Non è solo il passato che indigna i compagni di John, ma anche il futuro appare un incubo.
”La situazione politica è paralizzata: si è votato il 7 marzo scorso, ma nessun governo è stato insediato. Per cosa sono morti 4400 militari americani? Per cosa sono rimasti invalidi decine di migliaia di ragazzi statunitensi? Se lo chiedono in molti, visto che solo nel 2009 sono stati 245 i veterani dell’Iraq a suicidarsi”. I veterani chiedono che chi li ha mandati a uccidere e morire risponda al Paese: ”George Bush, Dick Cheney, Condoleezza Rice, Colin Powell, Karl Rove, Donald Rumsfeld…nessuno ha pagato per questo fallimento. Nessuno ha pagato per aver autorizzato la tortura. Nessuno di loro ha spiegato agli americani come e perché hanno speso 750 miliardi di dollari dei contribuenti Usa in Iraq”.

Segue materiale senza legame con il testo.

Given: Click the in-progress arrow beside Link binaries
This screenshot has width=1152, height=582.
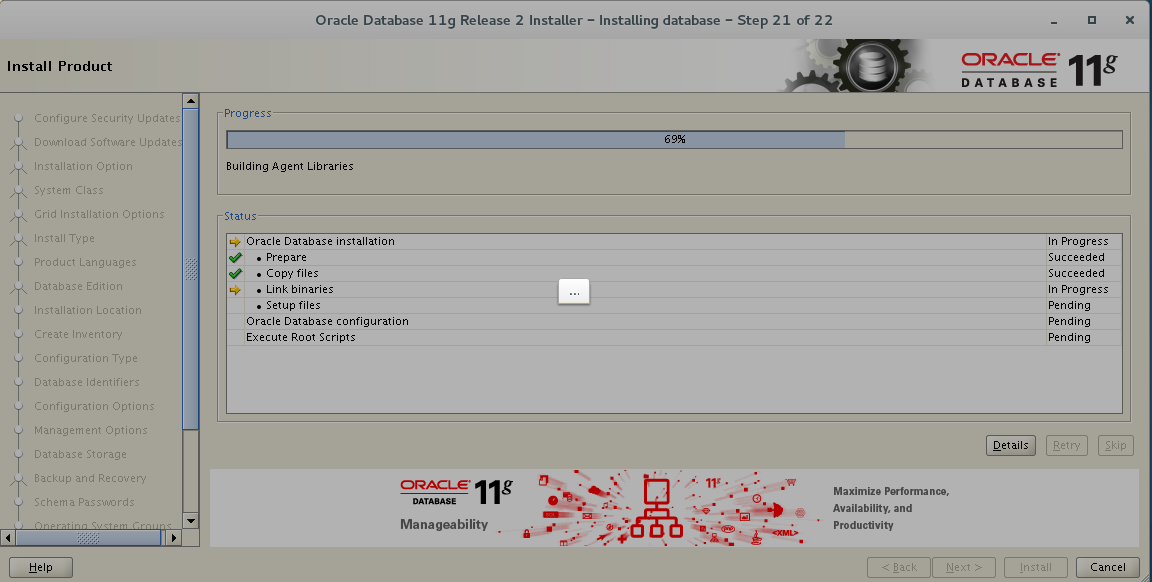Looking at the screenshot, I should point(234,289).
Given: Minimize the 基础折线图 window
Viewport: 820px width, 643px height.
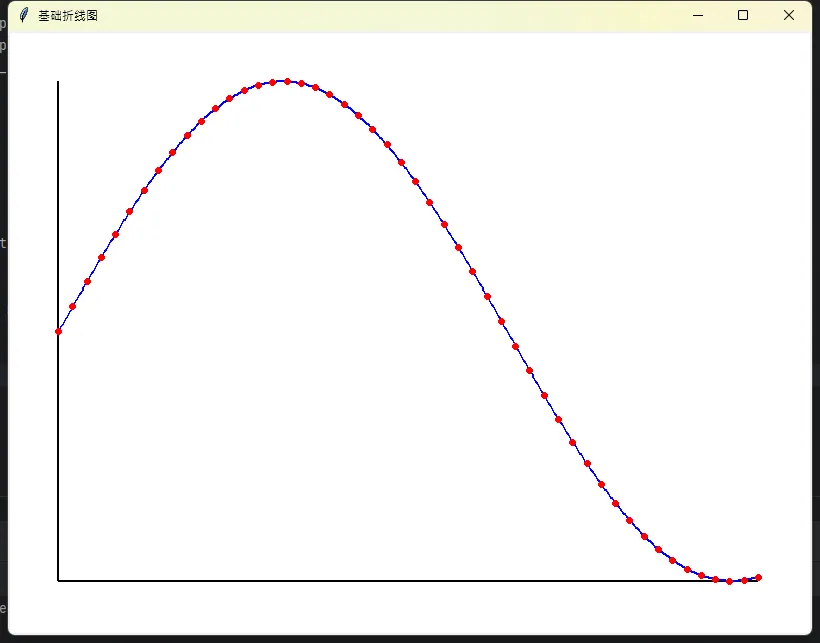Looking at the screenshot, I should tap(698, 15).
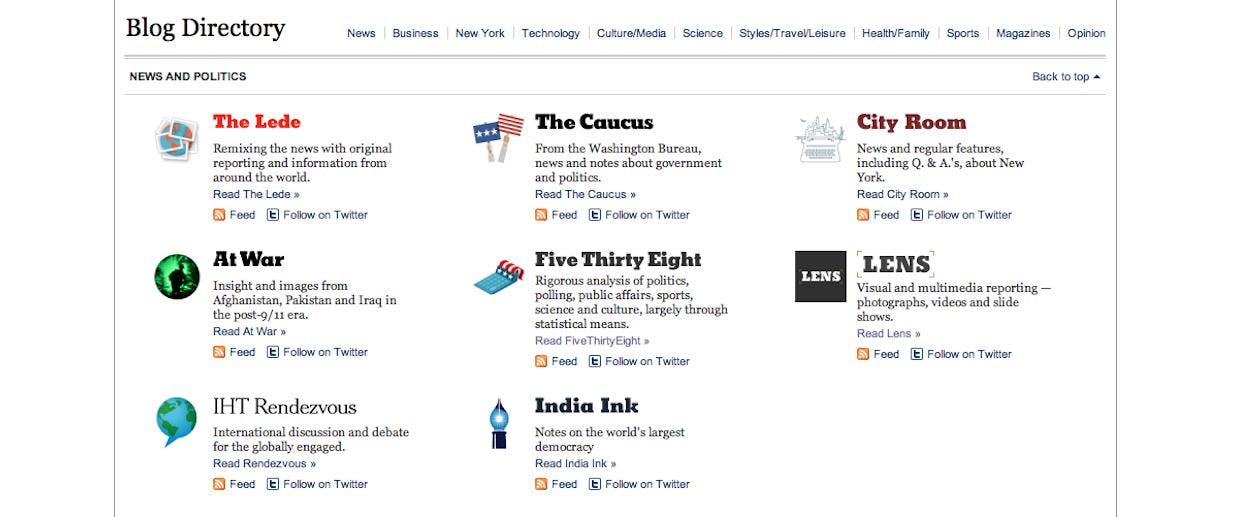Click the Feed link under Lens

click(x=886, y=354)
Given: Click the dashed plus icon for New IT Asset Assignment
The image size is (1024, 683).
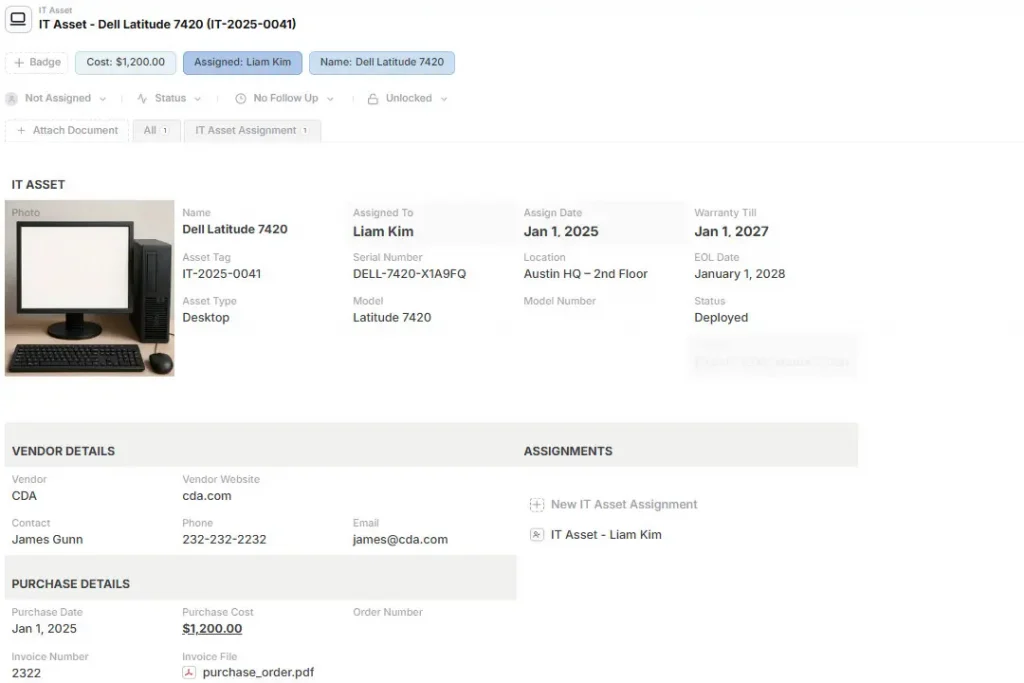Looking at the screenshot, I should [537, 505].
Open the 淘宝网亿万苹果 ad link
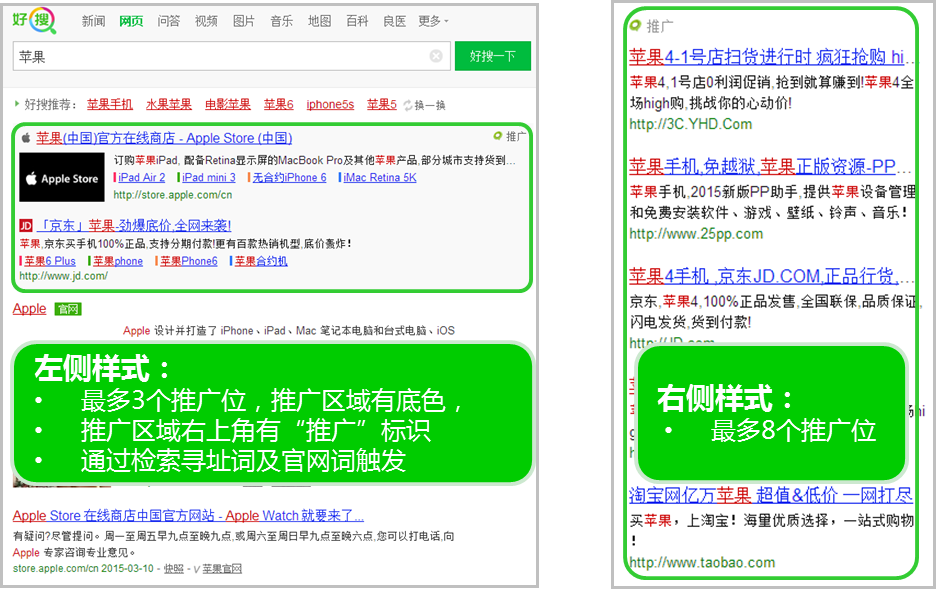 point(770,494)

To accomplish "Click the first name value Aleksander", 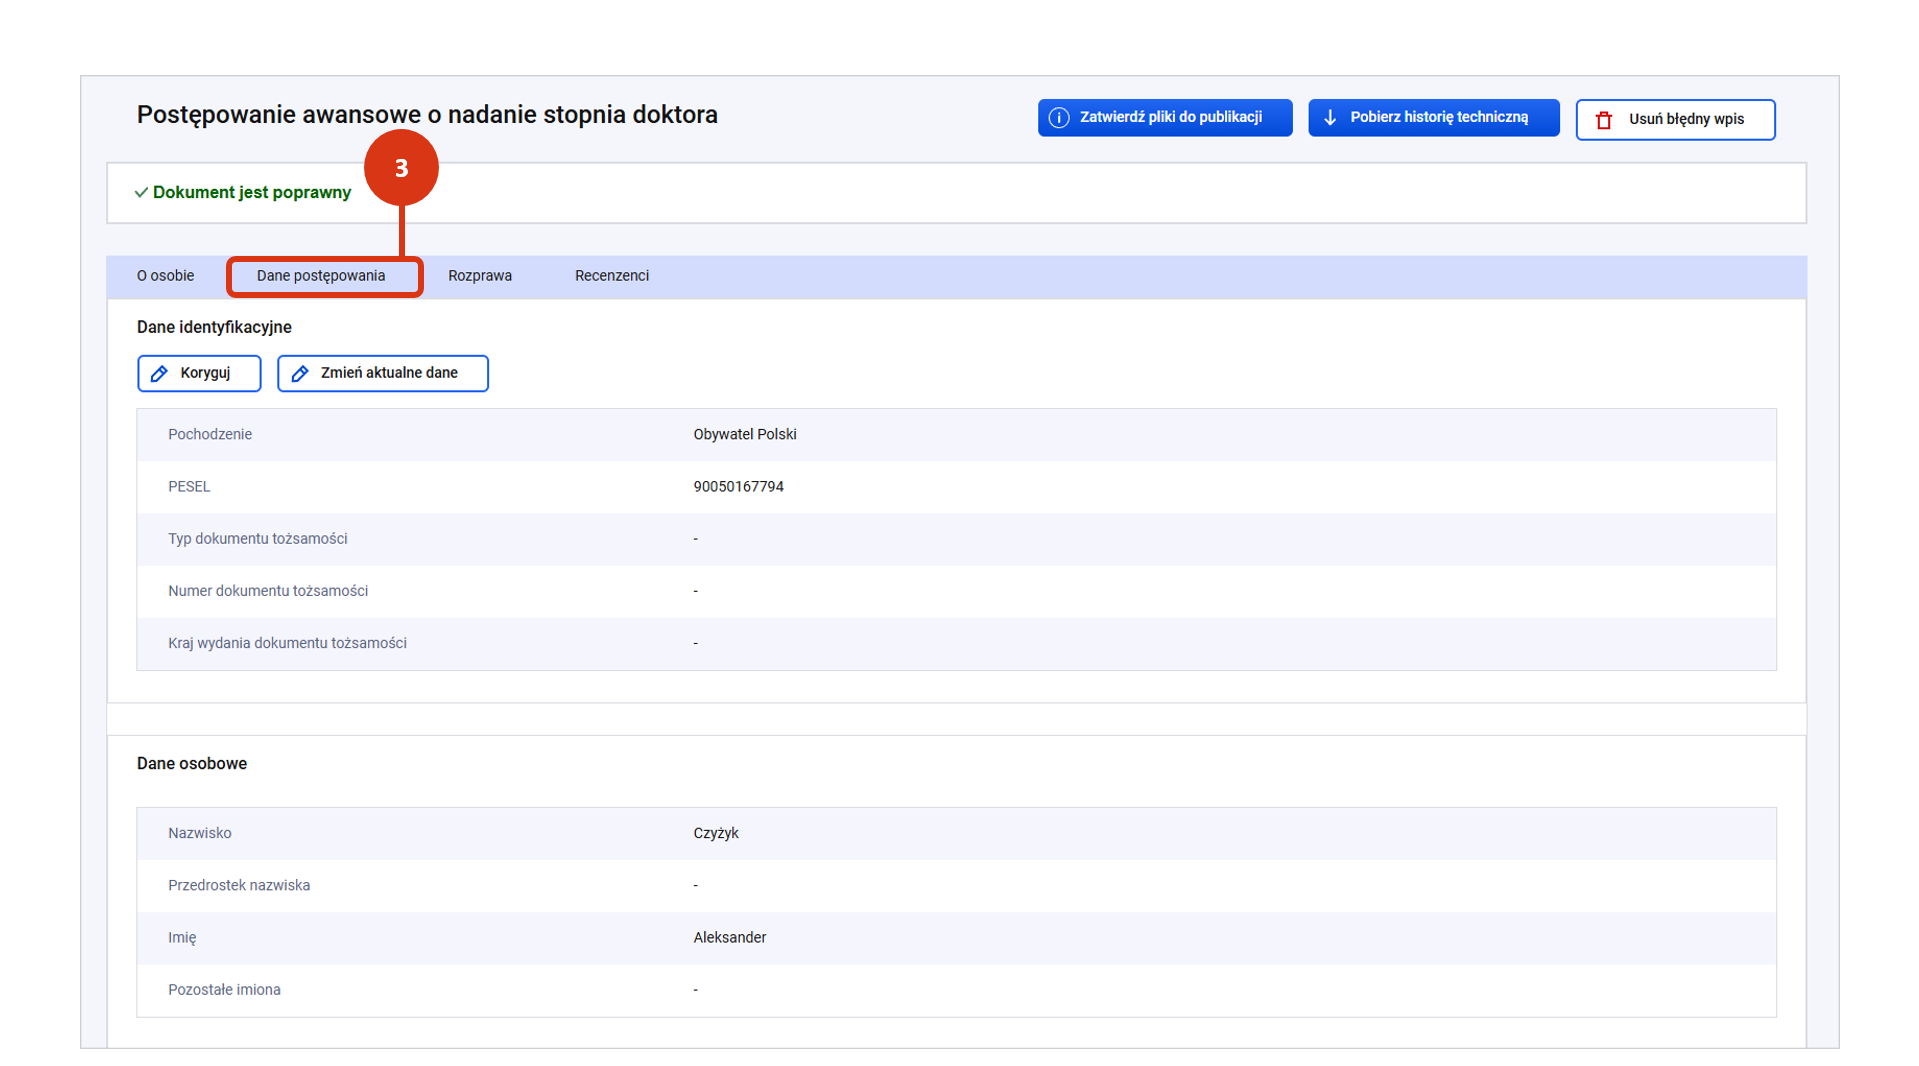I will [x=730, y=937].
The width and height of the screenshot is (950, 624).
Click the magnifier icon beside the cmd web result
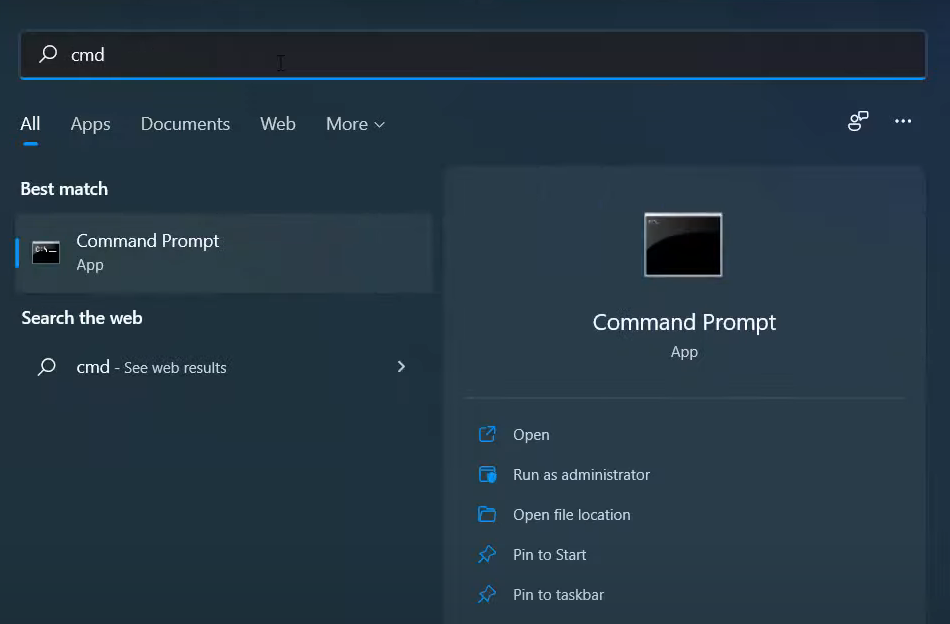tap(47, 367)
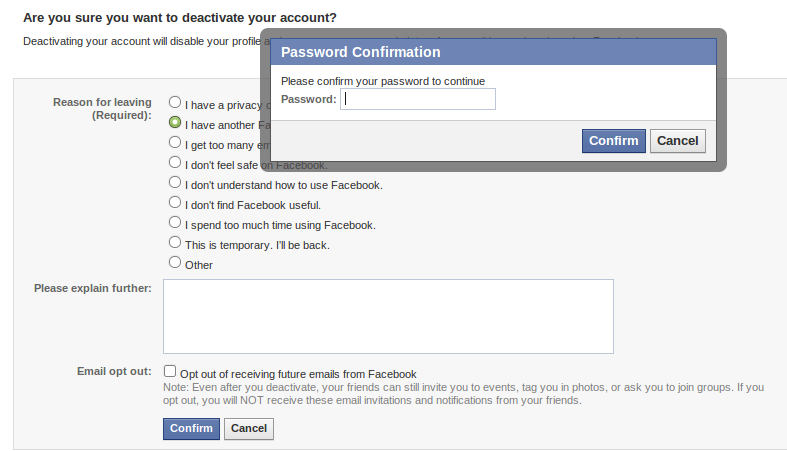787x451 pixels.
Task: Select 'I don't understand how to use Facebook'
Action: [175, 183]
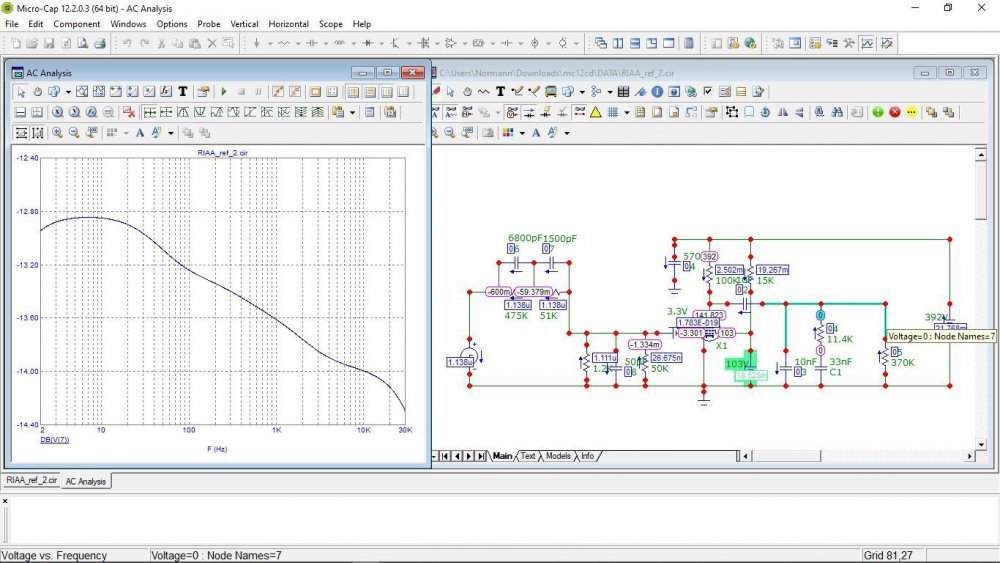The image size is (1000, 563).
Task: Open the Text page tab
Action: (528, 456)

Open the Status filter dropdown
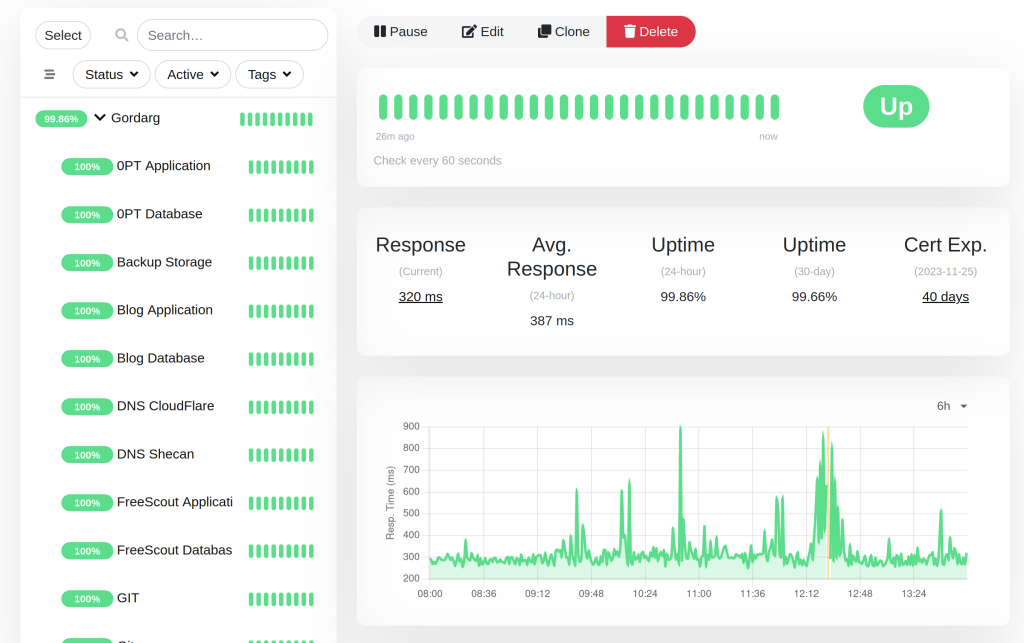point(112,74)
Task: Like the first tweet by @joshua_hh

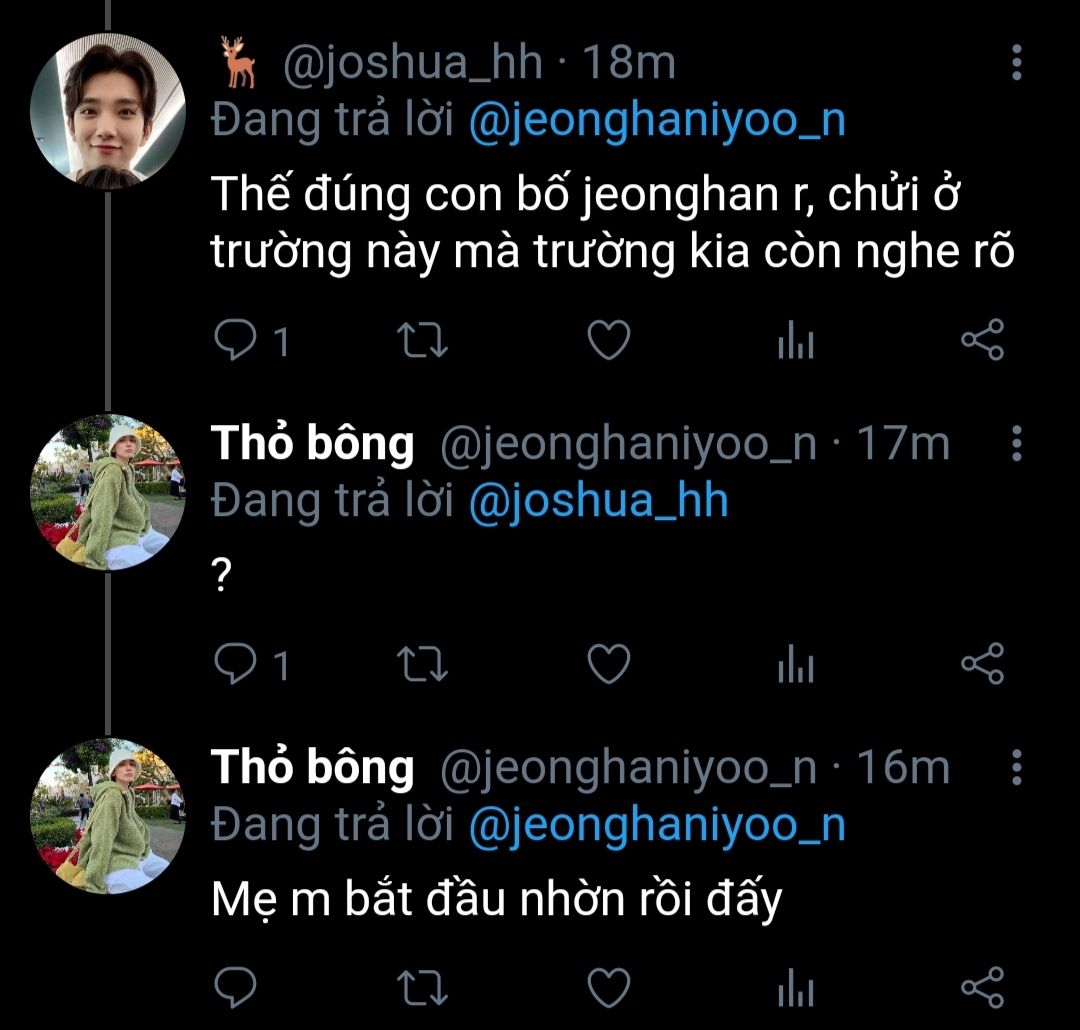Action: tap(607, 342)
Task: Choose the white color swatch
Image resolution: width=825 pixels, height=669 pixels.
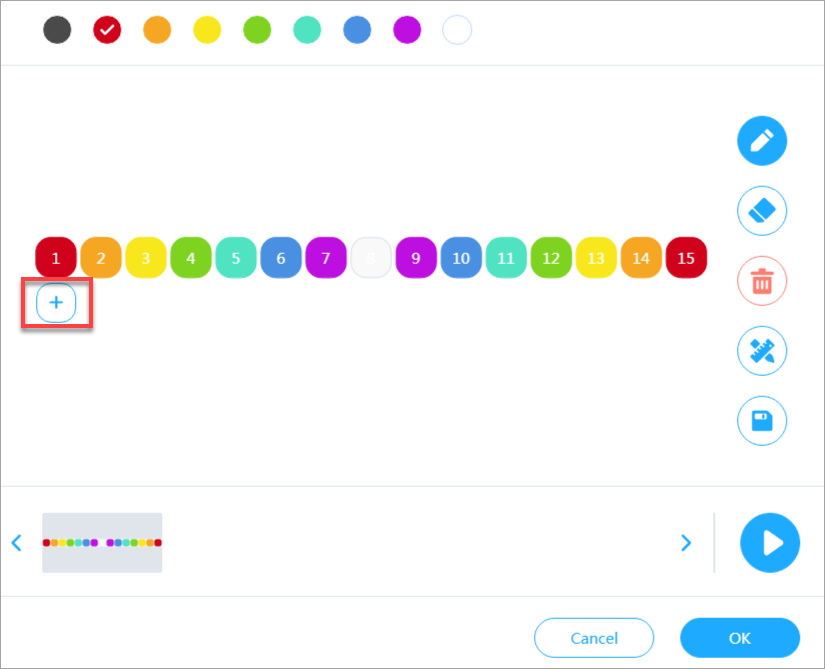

La lettera si chiude con un appello al Congresso e all’Amministrazione Usa: ”Ritiriamo tutte le truppe e i contractors dall’Iraq, chiudiamo le basi militari. Variamo un piano di sostegno allo sviluppo e alla ricostruzione irachena, per agevolare il rientro dei profughi. Variamo un piano per utilizzare negli Usa i soldi spesi nelle guerre come quella in Afghanistan. Incriminiamo coloro che si sono macchiati di crimini contro i civili iracheni e contro l’America stessa”. L’appello è firmato da ventuno associazioni e, online, continua a raccogliere adesioni.
”Se penso di cambiare le cose? Certo che lo penso”, dice John. ”Almeno ci provo. Altrimenti cosa risponderò a mio figlio quando mi chiederà cosa abbiamo fatto in Iraq?”.